Should be a great season since we didn't have a winter like we did the last 2 years!!! If we don't get to much rain during the nesting season? we should have a good one!! Hope you folks up in ND. will have a good hatch also? Sounds like you can use one!!!


----------



## TEALMAN

Sodak boys have you been seeing alot of broods? Fall can't get hear soon enough.


----------



## KurtR

all over


----------



## indsport

Have seen but few broods around here. Not much left for nesting. On the other hand, the new addition to the pack is now 5 months old, swapping between sharp stylish points while responding to commands and in the next minute turning dumber than a bag of hammers that won't listen to anyone. Hope there are at least a couple of pheasants around this fall for him to find but so far, pretty grim.


----------



## hwdeuce

Less then 65 days till early goose starts 
Ohh so so close


----------



## deacon

KurtR said:


> counted 132 birds from mobridge to eagle butte yesterday going to be another great year


Kurt, thanks.
:beer: 
Now that is good news!!! :beer: :beer: :beer: :beer: :beer: :beer: :beer:


----------



## Remmi_&amp;_I

52 days !!!!!!!! This is getting close!


----------



## indsport

Working my dogs in what little CRP still remains around my location and finding few birds and even fewer broods. Flushed more fox than pheasants the past three days and the last CRP has been hayed or burned in preparation for conversion to cropland. Definitely grim where I live and expecting to have to travel to other parts of the state for any hunting this year.


----------



## indsport

Just got back from a 20 mile loop scouting the places I hunted pheasants the last 20 years. All but one quarter section of plots land was mowed, burned or plowed under.
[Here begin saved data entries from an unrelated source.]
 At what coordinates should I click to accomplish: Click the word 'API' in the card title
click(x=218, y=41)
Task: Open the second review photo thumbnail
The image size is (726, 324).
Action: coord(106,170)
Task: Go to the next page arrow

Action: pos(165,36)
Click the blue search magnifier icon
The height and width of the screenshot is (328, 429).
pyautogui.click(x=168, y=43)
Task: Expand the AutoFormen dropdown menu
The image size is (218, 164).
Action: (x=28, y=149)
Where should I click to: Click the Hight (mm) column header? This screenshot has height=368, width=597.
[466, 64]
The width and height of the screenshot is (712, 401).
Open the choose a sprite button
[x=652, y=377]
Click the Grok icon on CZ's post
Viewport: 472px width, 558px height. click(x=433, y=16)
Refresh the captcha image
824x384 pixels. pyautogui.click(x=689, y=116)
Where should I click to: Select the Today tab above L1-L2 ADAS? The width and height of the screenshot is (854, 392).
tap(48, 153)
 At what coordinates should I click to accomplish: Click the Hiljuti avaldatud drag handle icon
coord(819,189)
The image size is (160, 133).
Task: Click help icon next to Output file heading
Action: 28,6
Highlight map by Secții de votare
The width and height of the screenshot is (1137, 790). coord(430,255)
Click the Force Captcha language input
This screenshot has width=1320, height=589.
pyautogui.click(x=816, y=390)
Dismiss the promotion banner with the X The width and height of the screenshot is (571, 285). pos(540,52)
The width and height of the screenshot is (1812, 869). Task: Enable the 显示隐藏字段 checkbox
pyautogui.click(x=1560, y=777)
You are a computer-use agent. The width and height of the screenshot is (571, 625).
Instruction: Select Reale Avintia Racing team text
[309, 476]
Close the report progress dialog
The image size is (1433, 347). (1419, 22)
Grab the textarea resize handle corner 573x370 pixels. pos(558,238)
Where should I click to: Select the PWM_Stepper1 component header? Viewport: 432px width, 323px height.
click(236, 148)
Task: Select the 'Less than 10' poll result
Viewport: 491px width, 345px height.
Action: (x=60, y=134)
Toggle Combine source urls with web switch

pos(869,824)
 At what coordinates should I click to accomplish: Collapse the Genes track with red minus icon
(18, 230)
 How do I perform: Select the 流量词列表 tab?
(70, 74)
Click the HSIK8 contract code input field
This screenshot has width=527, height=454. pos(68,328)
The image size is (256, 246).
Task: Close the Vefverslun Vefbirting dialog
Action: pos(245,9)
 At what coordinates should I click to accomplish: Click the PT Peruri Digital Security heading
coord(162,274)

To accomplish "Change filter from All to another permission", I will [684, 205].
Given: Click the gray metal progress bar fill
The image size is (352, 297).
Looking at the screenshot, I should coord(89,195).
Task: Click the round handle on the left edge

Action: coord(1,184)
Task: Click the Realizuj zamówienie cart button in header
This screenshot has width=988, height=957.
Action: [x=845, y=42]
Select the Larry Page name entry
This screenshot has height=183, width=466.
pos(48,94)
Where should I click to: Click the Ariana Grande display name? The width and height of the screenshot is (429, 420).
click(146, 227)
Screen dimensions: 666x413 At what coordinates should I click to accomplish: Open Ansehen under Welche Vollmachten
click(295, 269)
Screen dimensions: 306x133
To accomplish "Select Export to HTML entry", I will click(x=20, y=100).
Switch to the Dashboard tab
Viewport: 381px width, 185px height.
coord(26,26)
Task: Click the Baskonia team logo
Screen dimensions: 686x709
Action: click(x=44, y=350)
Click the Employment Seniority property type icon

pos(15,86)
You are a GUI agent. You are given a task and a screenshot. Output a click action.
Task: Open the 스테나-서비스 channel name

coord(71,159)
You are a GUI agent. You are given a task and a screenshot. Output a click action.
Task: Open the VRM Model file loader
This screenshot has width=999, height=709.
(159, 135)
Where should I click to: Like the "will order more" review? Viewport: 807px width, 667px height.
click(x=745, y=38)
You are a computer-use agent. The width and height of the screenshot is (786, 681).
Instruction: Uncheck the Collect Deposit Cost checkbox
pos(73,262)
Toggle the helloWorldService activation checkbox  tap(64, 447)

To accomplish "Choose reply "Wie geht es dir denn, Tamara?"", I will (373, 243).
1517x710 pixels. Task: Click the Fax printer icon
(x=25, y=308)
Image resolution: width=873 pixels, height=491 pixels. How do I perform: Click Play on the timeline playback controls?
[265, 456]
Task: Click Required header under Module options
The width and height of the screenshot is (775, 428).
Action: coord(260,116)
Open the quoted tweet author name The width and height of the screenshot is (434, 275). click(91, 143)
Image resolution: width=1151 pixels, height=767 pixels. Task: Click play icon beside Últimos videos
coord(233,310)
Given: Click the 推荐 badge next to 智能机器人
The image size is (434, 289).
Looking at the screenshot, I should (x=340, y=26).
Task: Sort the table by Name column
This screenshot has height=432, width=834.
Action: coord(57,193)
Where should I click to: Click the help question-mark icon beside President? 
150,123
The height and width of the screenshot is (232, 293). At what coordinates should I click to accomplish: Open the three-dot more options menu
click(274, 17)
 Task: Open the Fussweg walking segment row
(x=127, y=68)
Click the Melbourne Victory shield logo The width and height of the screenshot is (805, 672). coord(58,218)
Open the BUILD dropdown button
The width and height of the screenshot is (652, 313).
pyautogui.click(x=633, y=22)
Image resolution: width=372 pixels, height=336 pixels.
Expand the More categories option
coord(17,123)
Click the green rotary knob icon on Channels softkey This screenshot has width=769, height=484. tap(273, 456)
Of the 34 quarters that used to be in grass (3 of them since the soil bank days) that I hunted the last 20 years, 75% are planted to corn and beans, another 10% is being broken out this year, and the remaining 15% were mowed. When we rolled up to one place we have hunted for years, my dog jumped out of the car in anticipation, took one run toward the field, turned around and looked at me, whimpered and came back to lay by the vehicle. The good old days of soil bank when I started hunting and the past 15 or so years when CRP was in place were probably the last of the good old days. I doubt I will ever see it again in my lifetime. So much for pheasant hunting for our family this year. :roll:


----------



## TEALMAN

Welcome to western MN. Corn and soybeans as far as the eye can see.


----------



## BirdJ

TEALMAN said:


> Welcome to western MN. Corn and soybeans as far as the eye can see.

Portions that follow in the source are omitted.